━━ Data to use

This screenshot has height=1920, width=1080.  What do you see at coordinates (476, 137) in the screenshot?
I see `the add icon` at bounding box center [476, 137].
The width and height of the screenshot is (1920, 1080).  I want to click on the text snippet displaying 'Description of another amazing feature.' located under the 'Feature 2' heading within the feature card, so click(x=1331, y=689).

━━━━
━━ Data to use

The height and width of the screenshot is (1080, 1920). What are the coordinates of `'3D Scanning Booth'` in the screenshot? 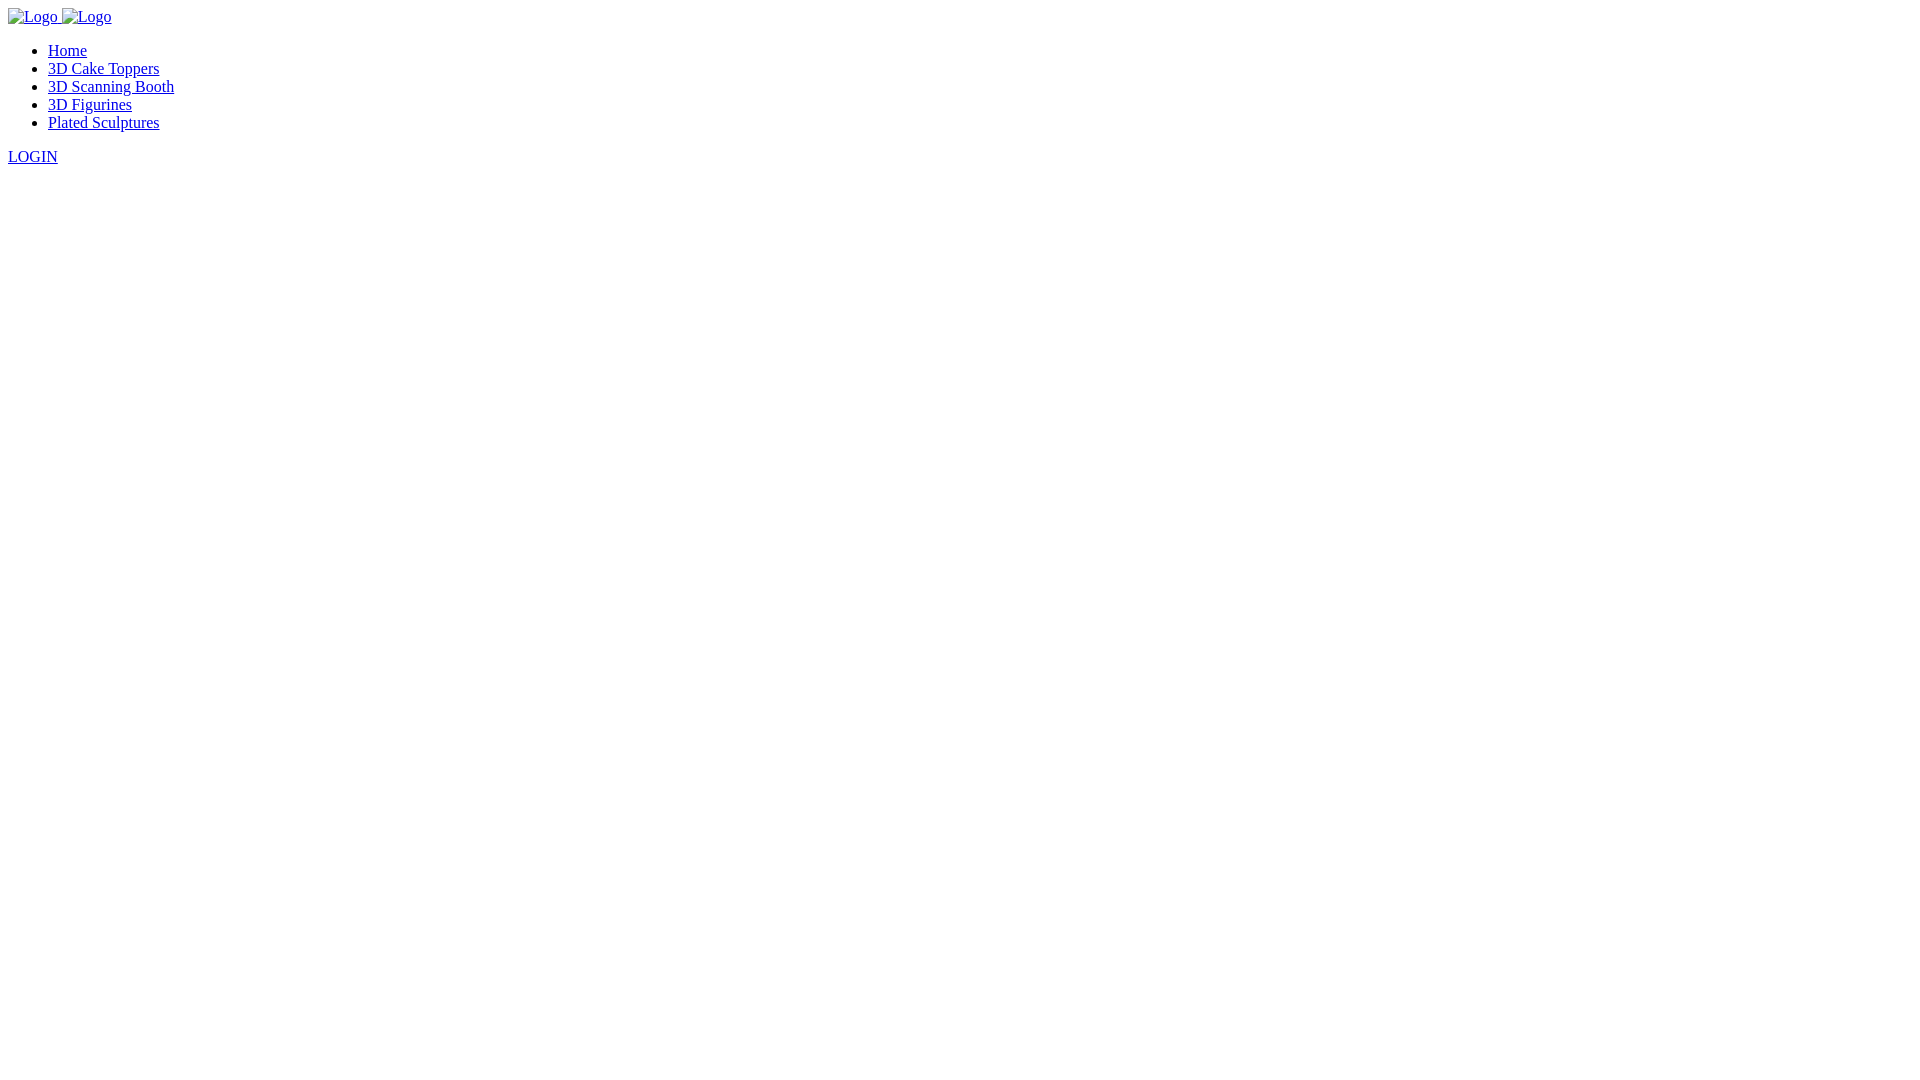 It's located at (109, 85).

━━━━
━━ Data to use

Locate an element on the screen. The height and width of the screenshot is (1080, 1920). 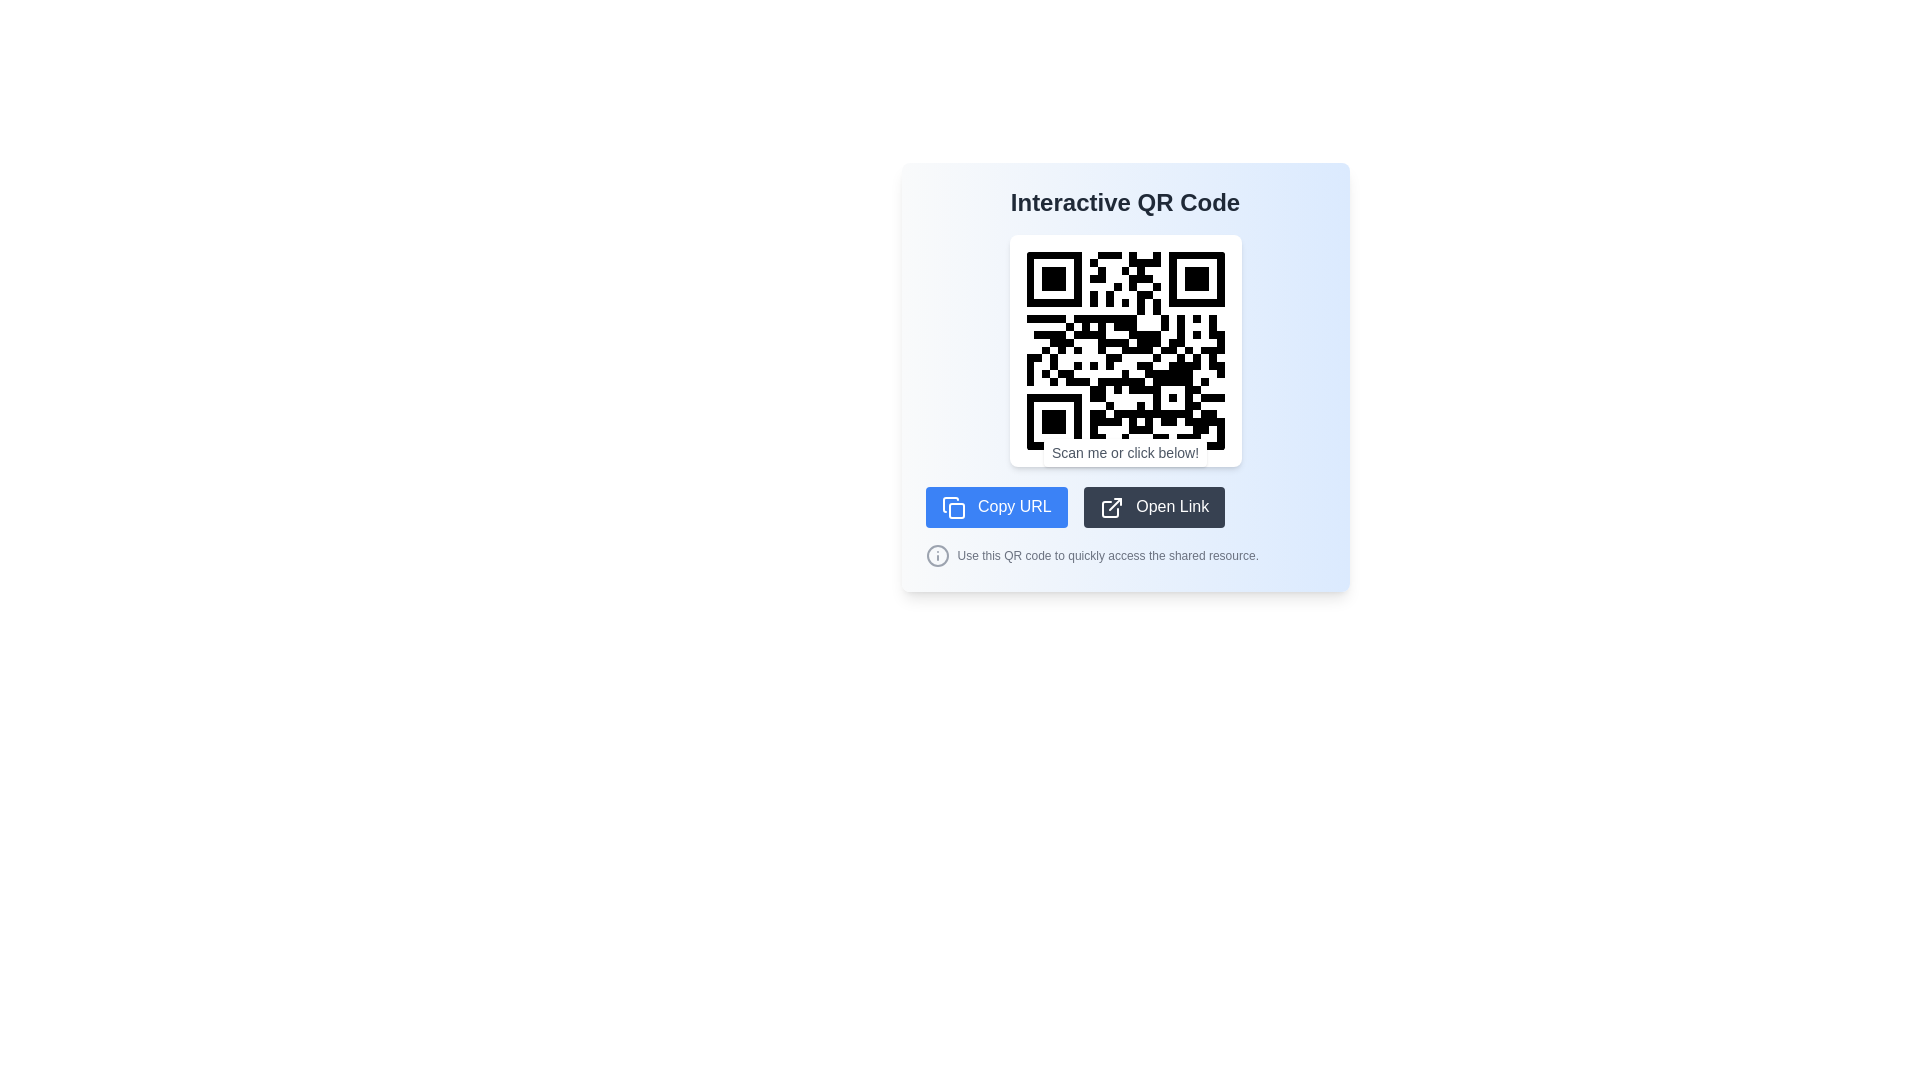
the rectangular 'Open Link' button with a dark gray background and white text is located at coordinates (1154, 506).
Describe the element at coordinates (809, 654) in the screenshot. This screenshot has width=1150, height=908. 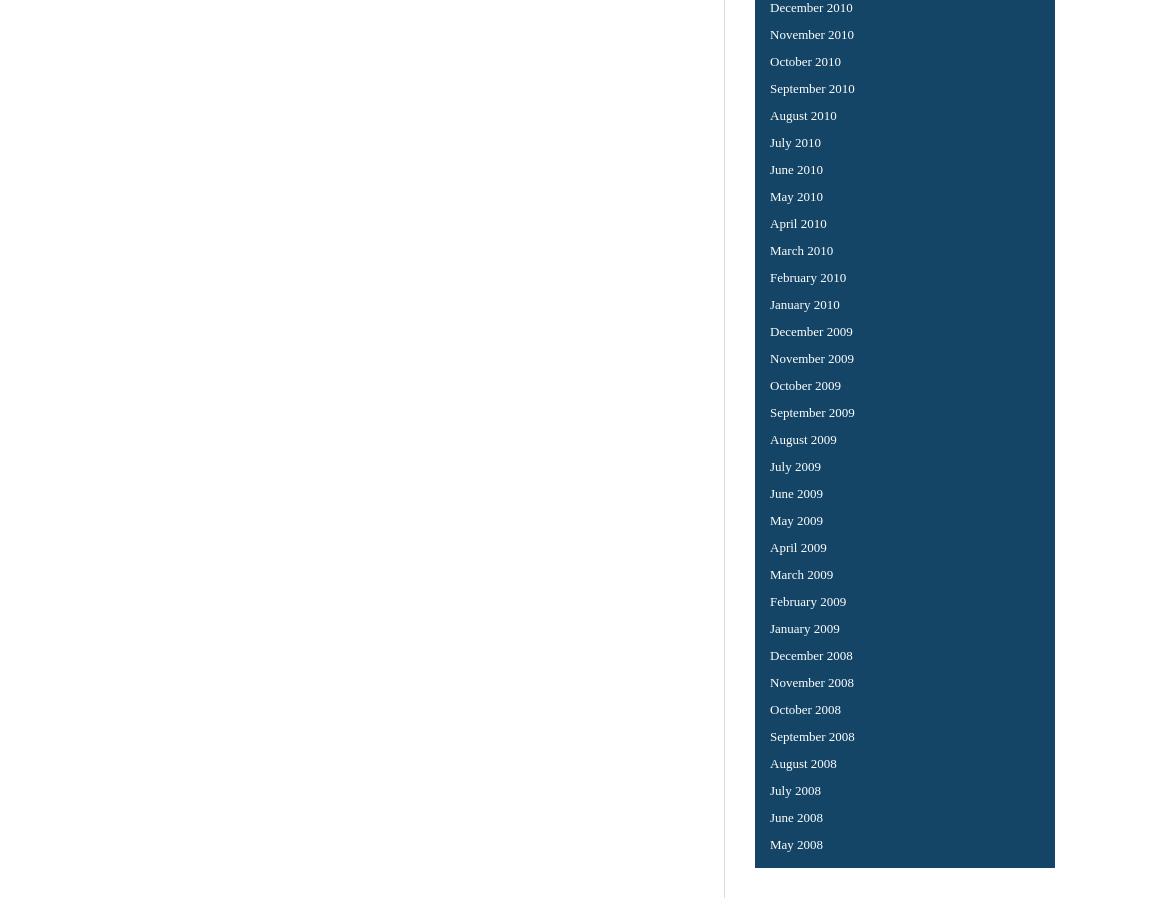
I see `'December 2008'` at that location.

━━━━

> Exercise instructions
Reproduce the lines of the material starting at the line containing "Describe the element" and ending at the line containing "at that location.", swapping "coordinates" for "position" and leaving everything else unchanged. Omit the pictures from the result.

> Response for this exercise
Describe the element at position (809, 654) in the screenshot. This screenshot has width=1150, height=908. 
I see `'December 2008'` at that location.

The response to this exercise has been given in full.